Lantzen pickt sich ein Beispiel heraus. „Die Anforderungen zur Ökozertifizierung sind sehr belastend. Betreiber müssen detaillierte Nachweise zur Herkunft und Qualität ihrer Produkte vorlegen, regelmäßige Audits bestehen und aufwendige Dokumentationen erstellen. Diese Anforderungen sind nicht nur teuer, sondern auch kompliziert umzusetzen, was besonders für kleine Läden mit geringem Umsatz enorme Herausforderungen darstellt.“ Die Einzelhändlerin, die auch im Vorstand des Verbands der Unverpackt-Läden e. V. sitzt, schlägt vor, dass für kleine Läden die Grenze für die Ökozertifizierungspflicht von derzeit 20.000 Euro auf einen „realistischen Jahresumsatz“ von 250.000 Euro angehoben werden sollte. „Zudem sollten die amtlichen Kontrollen, die derzeit im Auftrag von Zertifizierungsträgern durchgeführt werden, für solche Läden auf ein Minimum reduziert werden.“ Weniger kostenintensive Überprüfungsmaßnahmen könnten die Belastung verringern – alternativ wäre auch ein Erstattungsmodell denkbar.

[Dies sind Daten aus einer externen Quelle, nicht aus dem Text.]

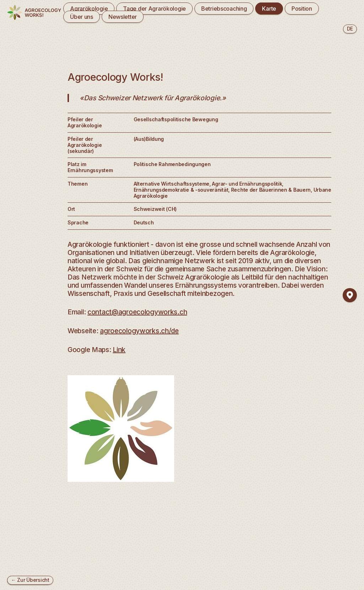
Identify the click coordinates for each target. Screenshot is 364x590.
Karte (269, 9)
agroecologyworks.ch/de (139, 331)
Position (302, 9)
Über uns (81, 17)
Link (119, 350)
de (350, 28)
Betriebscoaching (224, 9)
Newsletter (123, 17)
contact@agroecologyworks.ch (137, 312)
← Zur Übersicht (30, 580)
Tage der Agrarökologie (154, 9)
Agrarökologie (89, 9)
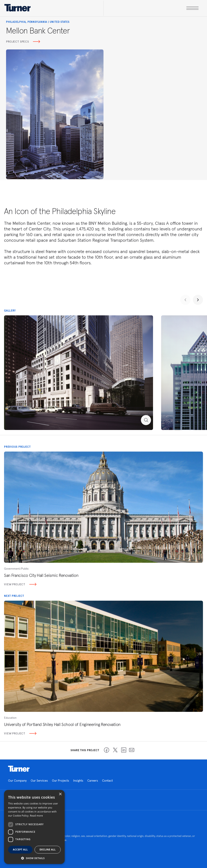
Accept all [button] (20, 849)
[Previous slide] (185, 300)
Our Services (39, 780)
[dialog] (34, 827)
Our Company (17, 780)
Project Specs (23, 41)
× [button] (60, 794)
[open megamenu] (151, 8)
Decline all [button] (48, 849)
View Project (20, 584)
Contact (107, 780)
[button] (34, 858)
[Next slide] (198, 300)
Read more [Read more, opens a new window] (36, 816)
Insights (78, 780)
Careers (93, 780)
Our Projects (60, 780)
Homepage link (19, 769)
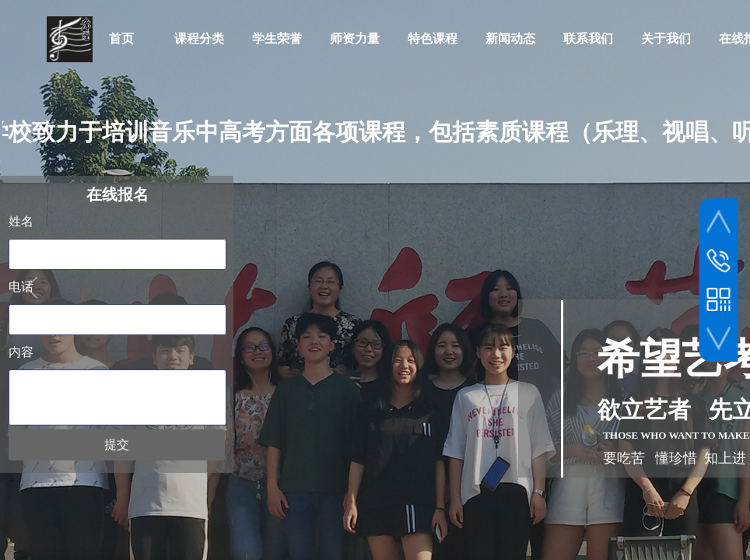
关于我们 (666, 38)
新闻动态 (510, 38)
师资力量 (355, 38)
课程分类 (199, 38)
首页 (121, 38)
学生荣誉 (277, 38)
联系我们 (588, 38)
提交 (117, 444)
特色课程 (433, 38)
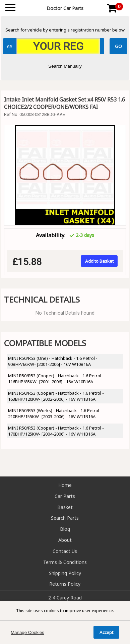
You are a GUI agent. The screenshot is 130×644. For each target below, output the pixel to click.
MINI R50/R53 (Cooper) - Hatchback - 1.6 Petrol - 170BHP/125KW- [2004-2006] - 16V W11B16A (56, 431)
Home (65, 485)
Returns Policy (65, 584)
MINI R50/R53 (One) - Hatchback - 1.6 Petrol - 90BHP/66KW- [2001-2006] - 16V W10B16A (53, 361)
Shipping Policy (65, 573)
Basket (65, 507)
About (65, 540)
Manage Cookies (27, 632)
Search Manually (65, 66)
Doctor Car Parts (65, 8)
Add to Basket (99, 261)
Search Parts (65, 518)
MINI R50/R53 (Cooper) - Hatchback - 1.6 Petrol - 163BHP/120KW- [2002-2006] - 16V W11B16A (56, 396)
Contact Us (65, 551)
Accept (106, 632)
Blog (65, 529)
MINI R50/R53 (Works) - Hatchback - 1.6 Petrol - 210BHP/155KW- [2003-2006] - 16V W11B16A (55, 413)
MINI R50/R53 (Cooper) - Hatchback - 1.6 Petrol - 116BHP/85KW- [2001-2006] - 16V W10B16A (56, 379)
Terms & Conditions (65, 562)
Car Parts (65, 496)
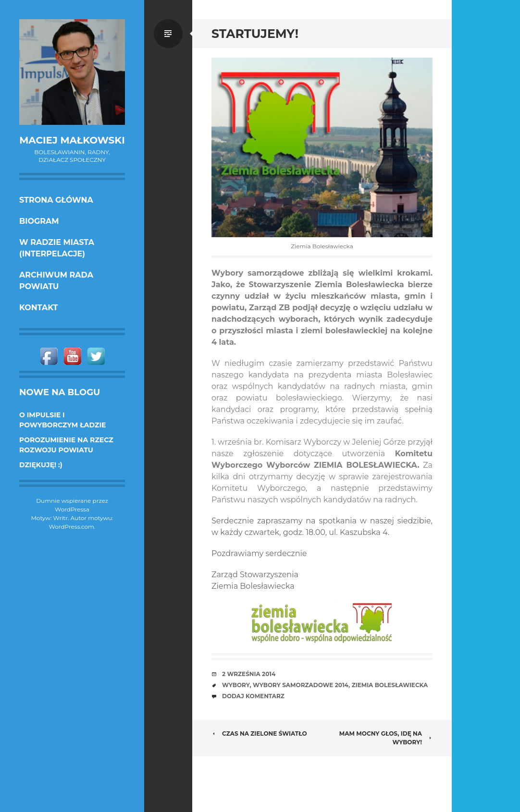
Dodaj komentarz (253, 696)
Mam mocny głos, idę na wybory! (386, 738)
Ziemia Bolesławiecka (390, 685)
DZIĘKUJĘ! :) (41, 465)
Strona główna (56, 200)
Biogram (39, 221)
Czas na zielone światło (259, 733)
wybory (235, 685)
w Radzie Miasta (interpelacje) (57, 248)
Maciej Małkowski (72, 140)
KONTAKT (38, 307)
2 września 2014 (248, 674)
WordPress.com (72, 526)
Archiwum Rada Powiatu (56, 280)
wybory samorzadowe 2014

Als weiteres Problem nennt Lantzen die Vielzahl der Mehrwertsteuersätze, „die je nach Produktkategorie und Herkunft variieren“. Dies erschwere eine korrekte und effiziente Finanzbuchhaltung. „Da viele kleine Lieferanten ohne standardisierte Datenmanagementsysteme oder Lieferanten-IDs arbeiten, entstehen bei der korrekten Berechnung und Zuordnung der Mehrwertsteuer zusätzliche Hürden.“ Der Arbeitsaufwand für die Steuerabrechnung sei daher sehr hoch, was sich auf die Rentabilität stark negativ auswirke. Die Alternativen aus ihrer Sicht: „Einheitliche Mehrwertsteuersätze oder pauschale Regelungen für kleine Einzelhändler in der Unverpackt-Branche würden den Verwaltungsaufwand deutlich senken. Auch eine zentrale Plattform für Lieferantendaten und standardisierte IDs könnte helfen, Abläufe zu vereinfachen und die Abrechnung effizienter und weniger fehleranfällig zu gestalten.“

Nicht vergessen dürfe man die indirekte Bürokratie, sagt Thomas Grigutsch, der sich bei der Bergischen IHK intensiv mit diesem Themenkomplex befasst. „Versicherungen, Banken und andere Geschäftspartner sichern sich oftmals auch durch umfangreiche Regularien ab. Das machen die aber nicht zum Spaß. Sie selbst sind ja auch wieder an Gesetze und Verordnungen gebunden, die dazu führen, dass sie sich absichern müssen“, so der IHK-Geschäftsführer.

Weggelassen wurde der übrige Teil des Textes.